Zhou Dan
Zhou Dan 周丹 | |
---|---|
Born | 19 January 1974 | (age 50)
Nationality | Chinese |
Alma mater | Harvard Law School (S.J.D. candidate, L.L.M.) Renmin University of China (L.L.M.) |
Occupation(s) | Scholar and lawyer |
Zhou Dan (Chinese: 周丹; pinyin: Zhōu Dān; born 19 January 1974) is a Chinese lawyer, scholar and activist based in Shanghai.[1] He is a leading voice for rights of gay and lesbian people in mainland China.
Writing with his real name about being gay on Chinese websites for years, he came out to a local newspaper in Shanghai about his gay identity in November 2003.[2] Since then, as the first openly gay lawyer in mainland China who has spoken out for LGBT rights,[3] his name has been mentioned from time to time in Chinese newspapers, magazines, and television programs.[4]
Activism
[edit]In April 2003, Zhou founded the Shanghai Hotline For Sexual Minorities, after a state-run hospital contacted him to help organise a health hotline.[5] The government approval of the hotline made it the first legitimate entity in Shanghai dedicated to the LGBT community.[6] In 2005, he founded Yu Dan – the first Chinese organization promoting recognition and acceptance of LGBT rights in mainland China – serving as its executive director.[7][8] He had first started giving advice and commentary on LGBT discussion forums online in 1998; and while he doesn't usually provide pro bono legal services, he continues to provide free advice to members of the LGBT community over the phone.[9]

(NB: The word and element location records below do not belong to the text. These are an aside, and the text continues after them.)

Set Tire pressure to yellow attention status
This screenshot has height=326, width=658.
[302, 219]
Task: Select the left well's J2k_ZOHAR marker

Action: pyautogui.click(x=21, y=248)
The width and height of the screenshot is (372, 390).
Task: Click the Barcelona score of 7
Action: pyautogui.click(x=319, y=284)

He also fights for the rights of people living with or affected by HIV/AIDS in China, by advocating a human-rights-based approach to the epidemic. He successfully lobbied the Ministry of Health to not bar HIV-positive people from government jobs.[10] In February 2015, the United States Department of State hosted Zhou for a screening of the documentary The Blood of Yingzhou District (2006), which is about the about the plight of children in Yingzhou District who lost their parents to AIDS.[11]
Education and research
[edit]Zhou is an S.J.D. candidate at Harvard Law School with a dissertation focusing on public interest law in China. He holds LLM degrees from HLS and Renmin University of China.[8] During his undergraduate education, his major was in intellectual property and copyright.[12]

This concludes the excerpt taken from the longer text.